In dieser Mischung kommt immer eine breite Palette zusammen.
In Abständen die sich wiederholende Erfahrung: Es geht nicht, immer mehr aufzunehmen. Die bunte Welt bleibt außen vor. Innen eine Leere. Dazwischen Lücke. Mal erholsam, mal lost in translation.


Malen und zeichnen hilft. Oder lesen. Am allerbesten, wenn der Mann mir vorliest. Durch Romane oder Erzählungen von Autor:innen aus den jeweiligen Ländern sind wir noch mal anders eingetaucht, langsamer und intimer.



Überrascht bin ich von meiner bisher so nicht gekannten Freude am Fotografieren. Es ist auch eine Hilfe gegen die Überforderung meiner Wahrnehmung. Einen Fokus zu haben, ordnet, was ich sehe, macht es gewissermaßen überschaubar durch die Eingrenzung. Vor allen Dingen, wenn es sich zu einer Sammlung auswächst. Mit manchen kann ich nicht wieder aufhören: Stühle, Kreis oder das Runde und Besen.


Menschen faszinieren mich.
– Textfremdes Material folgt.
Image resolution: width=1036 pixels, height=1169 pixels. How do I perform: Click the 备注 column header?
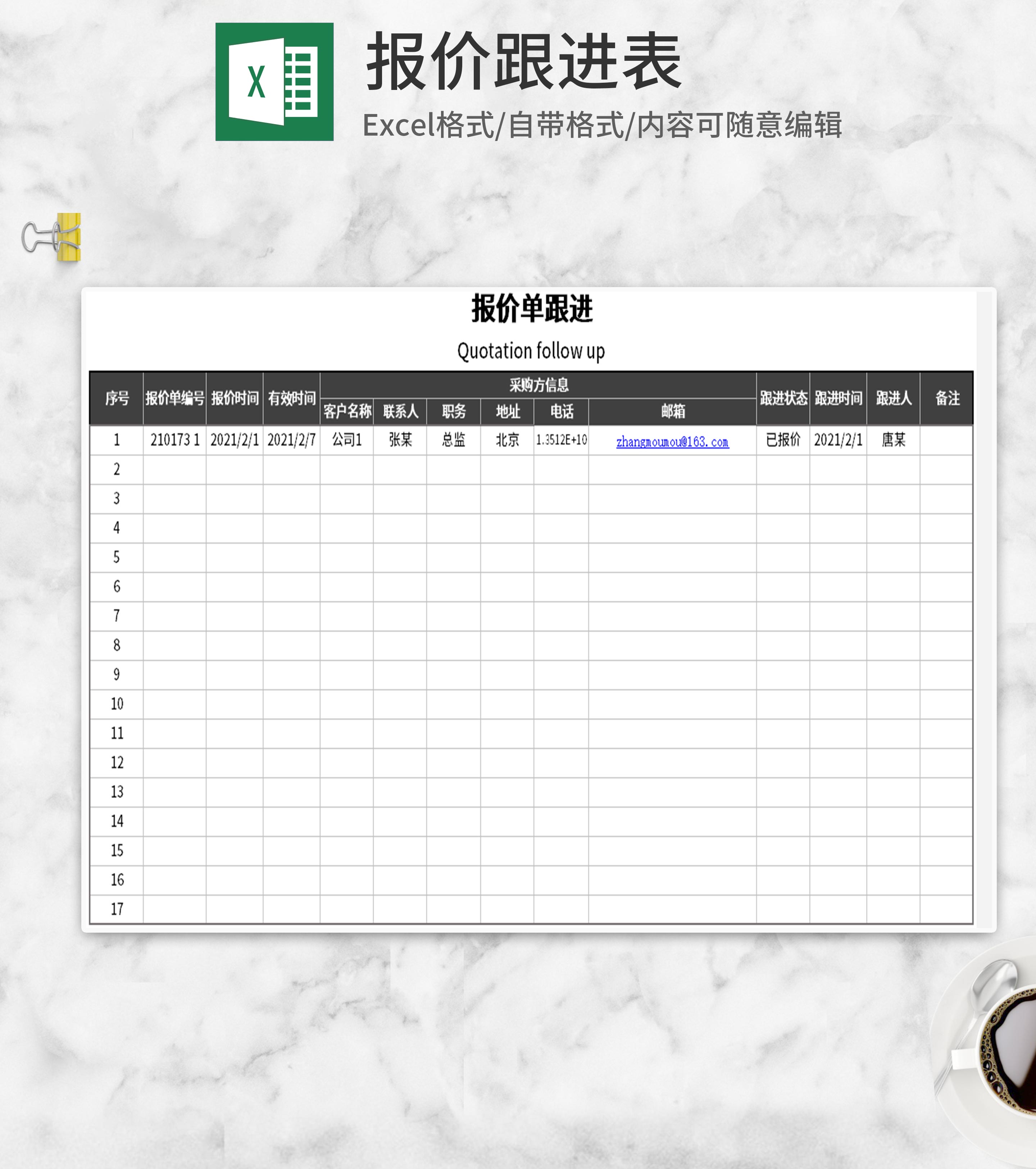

Auch wenn es riesige Unterschiede gibt zwischen einem Leben in einer indischen Millionenstadt oder einem spanischen Dorf mit weniger als 100 Einwohner:innen, sind diese zutiefst menschlichen Grundkonstanten das Wesentliche: das Aufwachsen und Altern, die Liebe der Eltern zu ihren Kindern, das Zusammenkommen für ein gemeinsames Essen oder für Feste.









Aber auch: egal in welchem Land wir sind, fast jeder Mensch – egal ob arm oder reich, jung oder alt – besitzt ein Handy.


Was noch überall da ist:
Die Erde. Und der Staub als ungebundene Erde. Staub als noch nicht zuzementierte Erde. Staub, der aufgewirbelt wird von Autos, Mopeds, Rikschas. Staub, der in jede Ritze drängt. Staub, aus dem wir Menschen sind und zu dem wir werden. Und Staub, der immer und immer wieder von uns weggefegt wird.

Den Staub gab es überall auf unserer Reise, und das Fegen auch. Es hat sich eingenistet in meine Klangerinnerung, die unendlichen Varianten eines streichenden, rhythmisch sich wiederholenden Geräusches. In Vientiane konnte ich von unserem Dach den Mönchen vom Tempel gegenüber täglich dabei zuschauen, wie sie die Blätter des Bodhibaumes zusammen fegten. Kaum fertig, kam der Nachmittagswind auf und in kürzester Zeit war der Boden wieder mit Blättern übersät.
Kann man den ewigen Kreislauf des Lebens besser erfahren als durch Fegen?
Den Bogen schließen.

Ein Gefühl von tiefer Dankbarkeit für diese reiche Zeit, für alle Inspirationen und Erfahrungen, für das Zusammensein und zusammen reisen.
Diesen Blog zu schreiben, war für uns beide ein wunderbarer roter Faden und eine große Freude in den letzten neun Monaten.
Dass du uns lesend begleitet hast, gehört auch dazu! Nandi- Gracias – Merci – Danke!